There is good and bad news about ending overeating. First, the bad news – you will have to feel your feelings. The good news is as you truly allow yourself to feel your feelings, they will lower in intensity and so will the desire for comfort food.

There’s a good chance you won’t know what you are feeling in the beginning. This is because eating has become your learned response to any intense feeling. Stay aware and notice when a craving hits or you’re triggered to eat. If you aren’t physically hungry, ask what you’re feeling.

This isn’t always easy, especially when you don’t want to face the truth of the issue. Run through a list of emotions – anxious, lonely, bored, tired, angry, hurt, embarrassed? If you can’t identify the feeling, that’s ok. Keep trying and practicing as feelings come up. Journaling thoughts and feelings is a helpful practice for identifying emotions and simply feeling better in general.

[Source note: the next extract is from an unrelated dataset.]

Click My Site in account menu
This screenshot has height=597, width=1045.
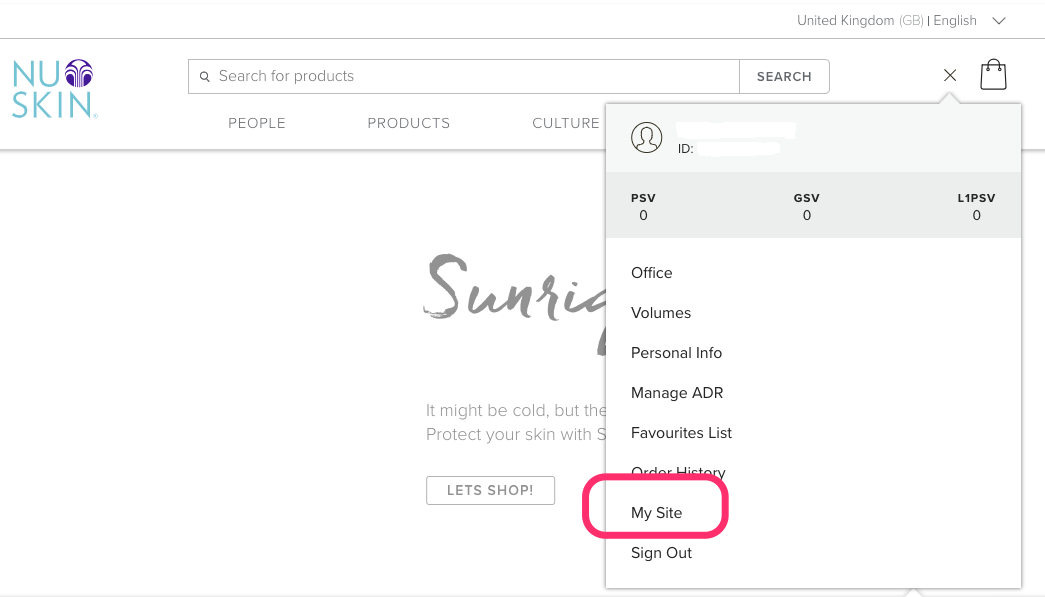tap(657, 513)
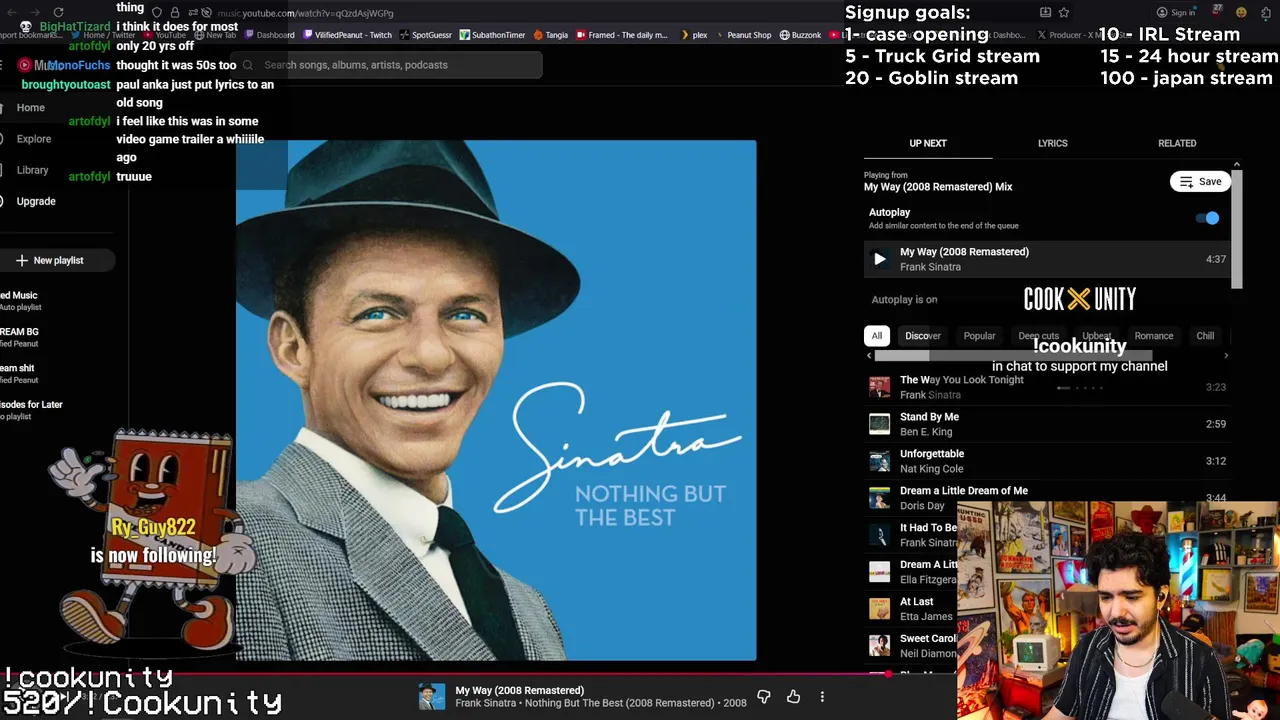
Task: Open the SpotGuessr bookmark
Action: pyautogui.click(x=430, y=35)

If you can determine the emotion, ask yourself, “Am I going to die if I sit with this feeling for five minutes?” (If you get a ‘yes’ then start at 30 seconds, it really doesn’t matter how long, it’s about taking action.) Just sit and feel. It may not feel very good at first, but notice how it gets less intense as you allow yourself to feel it. As you practice this more and more, you’ll find it easier to deal with emotions and find yourself less drawn to food to solve your problems.

Feelings Serve a Purpose

Emotions are messengers – whether positive or negative – they let us know that something is going on. There’s something that we need to pay attention to. But when we eat to temporarily shut down the negative feelings, an unintended consequence shows up. It turns out that we can’t turn off emotions or feelings one by one. When we shut down sadness, we also shut down the ability to feel happy, or any other emotion.

This leads to feeling numb, which is uncomfortable, and we stay stuck in this negative cycle. We go back to our coping mechanism, overeating, in an attempt to feel anything at this point. Then guilt and shame show up for having eaten certain foods or too much food, and the cycle continues, on and on.

Spending a short time feeling unwanted emotions is a better option than staying stuck in a diet-binge cycle. Being stuck not only feels bad but with time it can lead to all kinds of unwanted outcomes. It can even drive someone who has never dieted into a dieting cycle, paired with binging, all due to trying to avoid feelings.

If you notice you’re reaching for food when negative feelings come up, become aware, and at the very least, give yourself a few minutes to sit with the feelings. If you’re already stuck in an emotional overeating or binging cycle, or the dieting/binge cycle, and you want out, honoring and feeling your emotions is a good place to begin.